_Texte extrait_
↓
Comme nous l’avons dit, une telle opération reviendrait à augmenter de 15 % de la dépense totale, et donc de la production. Grâce aux enquêtes de l’INSEE, nous pouvons en estimer la composition :

L’on voit ainsi que les nouvelles dépenses liées au logement et aux véhicules représenteraient à elles seuls un tiers du total. On voit aussi la part importante accordée aux loisirs, qui dépasse de peu celle de l’alimentation.
La catégorie « Autres » rassemble des postes dont la part est en-dessous des 3%, comme les services de communication (services postaux, téléphones, etc), la santé hors assurance, ou les services de soins corporels. Les services de protection sociale regroupant assistante maternelle, crèche, maison de retraite et foyer ne représentent par exemple que 1,59 % des nouvelles dépenses.

Pour autant, les « petits » secteurs peuvent poser quelques problèmes si l’on regarde maintenant leur augmentation non pas par rapport au total, mais en proportion de ce qu’ils sont aujourd’hui :


Concernant lesdits services de protection sociale, on voit par exemple qu’il faudrait augmenter l’offre de services plus de 25 %, soit disposer de 5 établissements là où il n’y en a actuellement que 4. Ce ne sera pas sans poser des problèmes de locaux et de recrutement de personnel, sans doute surmontables mais nécessitant un minimum d’organisation.
On confirme aussi que les enjeux les plus importants sont dans les secteurs du logement et de l’automobile, dont la croissance relative devrait être de 25 % et 20 % respectivement.
À noter que la demande supplémentaire en produits alimentaires serait de 9 % et celle de l’électricité à usage domestique de 7 %.

Pour parfaire notre vision de l’effort de production à effectuer, considérons maintenant les différents appareils & équipements dont les foyers voudraient disposer :

Si l’on compare par exemple le nombre de foyers équipés d’un lave-vaisselle chez les 50 % les plus pauvres, et dans la tranche D6, on peut en effet prévoir que 2 millions et demi de ménages vont chercher à s’en procurer un. De la même manière, il faudrait produire au moins 2 millions de voitures, 1 million et demi de vélos, cinq cent mille fours à micro-ondes… et presque 3 millions de tondeuses à gazon.

À ce stade, quelques observations peuvent être faites sur les différentes productions et leur augmentation :

  • La première, c’est que certains secteurs semblent plus faciles à mettre au niveau que d’autres : une augmentation de 7 % du volume de produits d’assurances ne semble pas spécialement problématique, de même que pour les services de loisirs numérique, ou encore l’hôtellerie et la restauration. L’alimentation peut être comptée parmi ces secteurs si nous considérons le gaspillage alimentaire comme une potentielle marge de capacité de production. De même, l’émission des quelques 380 000 nouveaux abonnements de théâtre / cinéma et 75 000 cartes de bibliothèque ne peut pas faire de mal au secteur de la Culture.
↑
_Section des données_
↓
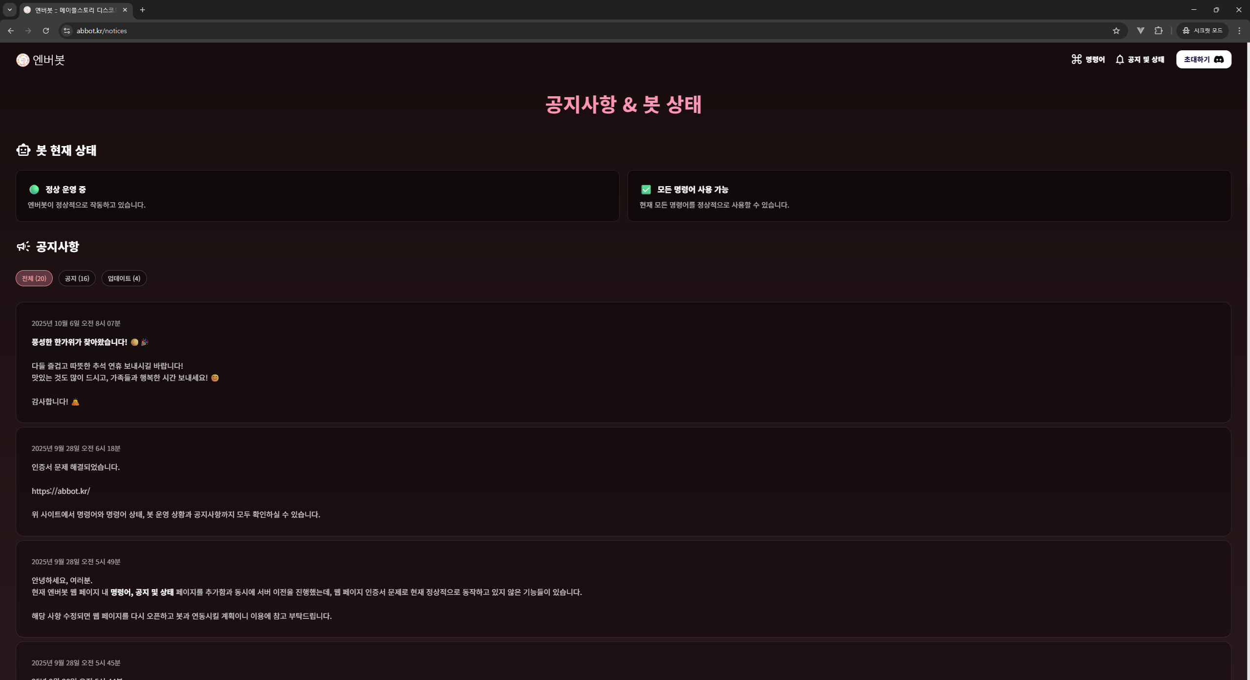View site information icon in address bar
↑
_Objectif_
Quels appareils et équipements le texte extrait associe-t-il à un nombre d'unités que les ménages chercheraient à se procurer ou qu'il faudrait produire, et quel est ce nombre pour chacun ?

_Réponse finale_
- Lave-vaisselle : 2 millions et demi de ménages
- Voitures : au moins 2 millions
- Vélos : 1 million et demi
- Fours à micro-ondes : cinq cent mille
- Tondeuses à gazon : presque 3 millions